Emerge anche che a livello mondiale a fine 2017 si registravano 258milioni di migranti, 10 mila in più rispetto al 2015 e addirittura 49% in più rispetto al 2000, e in questi 17 anni sono stati i paesi a reddito alto ad assorbirne la maggior parte. Rispetto alle tendenze riportate, l’Asia ha accolto il più alto numero di migranti internazionali (30 milioni), il cui numero complessivo a livello globale è cresciuto più velocemente della popolazione mondiale per intero. Questo significa che, oltre ad essere un fattore dinamico per l’economia e la cultura di una comunità, i migranti contrastano anche l’invecchiamento della nostra società. Emerge, ad esempio, che in uno scenario privo di migrazioni “il declino sarebbe anche più forte e inizierebbe prima fra il 2015-2020”, mentre con il ritmo attuale le tendenze migratorie non riuscirebbero a compensare il rapporto fra decessi e nascite a partire dal 2020-2025.

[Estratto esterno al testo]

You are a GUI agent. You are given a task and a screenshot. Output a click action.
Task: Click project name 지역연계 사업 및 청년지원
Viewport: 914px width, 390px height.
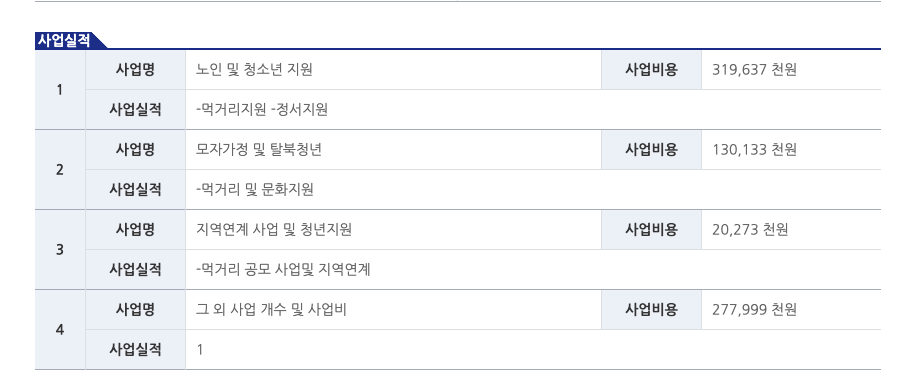[274, 229]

Bambini in un campo di profughi Rohingya in Bangladesh dove attualmente portiamo assistenza medica e umanitaria

L’Asia, però, è anche il luogo di origine della più ampia fetta di persone che vivono fuori dalla propria regione di nascita: nel 2017 42milioni di persone nate in Asia vivevano altrove e fra le principali “diaspora populations”, al terzo posto troviamo il Bangladesh da cui sono partiti in 7,5 milioni. Fra questi in 9 mila sono giunti in Italia via mare, secondo i dati ufficiali del Ministero dell’Interno che colloca quella bengalese al quarto posto come nazionalità di arrivo, a conferma che è assurdo affrontare i flussi di migratori con un criterio di prossimità. Dobbiamo, infatti, ricordare che lo sfollamento transfrontaliero è in costante aumento, mentre a fine 2016 il numero totale di rifugiati e richiedenti asilo rappresentava il 10% della popolazione globale di migranti internazionali. Negare questa realtà significa voler rimanere ciechi e sordi di fronte a un fenomeno epocale che comunque ha un impatto sulle nostre vite quotidiane.

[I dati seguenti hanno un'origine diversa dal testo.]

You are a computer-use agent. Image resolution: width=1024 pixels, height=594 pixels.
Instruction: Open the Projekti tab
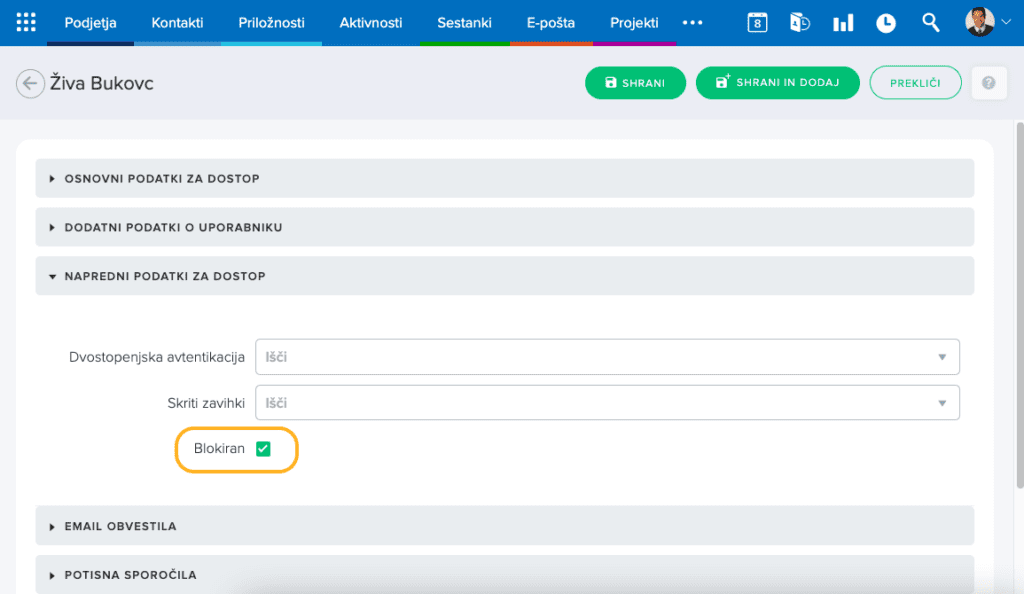634,22
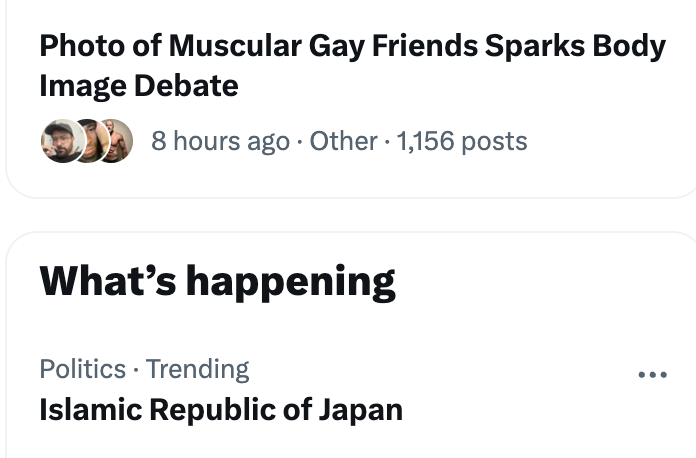Viewport: 696px width, 458px height.
Task: Click the shirtless muscular man avatar
Action: 117,141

Proprio alla luce degli ultimi eventi e della catastrofe umanitaria in corso al confine fra Myanmar e Bangladesh, oltre al mutato ambito operativo del Mediterraneo, abbiamo deciso di concentrare mezzi e risorse in Sud-Est asiatico. L’esodo forzato di oltre 655.500 Rohingya a partire dal 25 Agosto ha rappresentato una sfida enorme per il Bangladesh che, oltre ad essere un paese a medio-basso reddito, è esposto a disastri naturali e alti tassi di povertà endemica. Eppure, non ha mai minacciato la chiusura delle frontiere. Da settembre  MOAS è attiva sul campo con due primary health centre dette Aid Station per portare assistenza medica e aiuti umanitari alla popolazione Rohingya insediatasi a Shamlapur e Unchiprang e da ottobre a fine dicembre in 30mila hanno beneficiato delle nostre cure.

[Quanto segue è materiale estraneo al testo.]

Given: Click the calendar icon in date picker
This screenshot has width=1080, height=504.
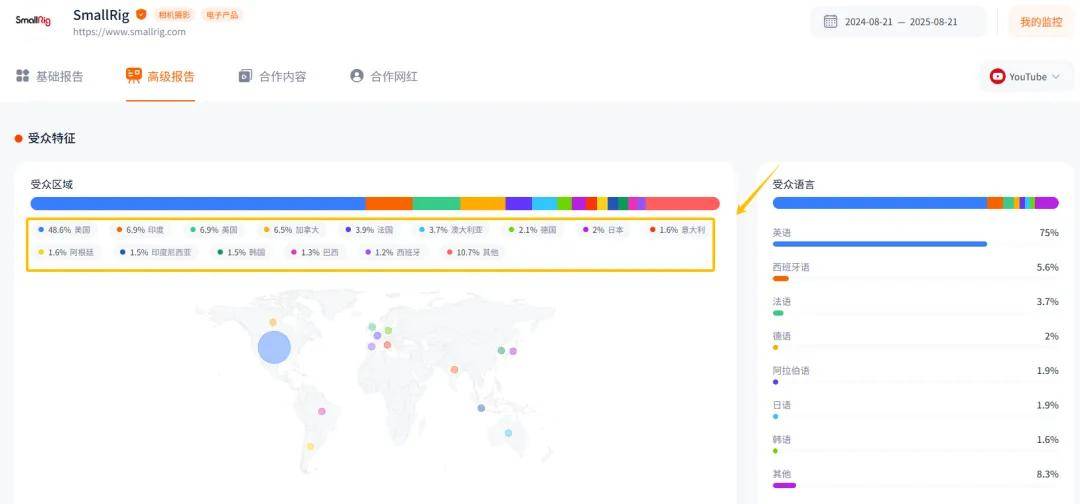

Chiudere gli occhi di fronte al dolore e alle violazioni che accompagnano i flussi migratori incontrollati ne aumenta solo i rischi. Senza una presa di coscienza reale a tutti i livelli -dai cittadini alle istituzioni- sarà impossibile costruire un mondo di pace dove vengano tutelati i diritti e la dignità delle persone.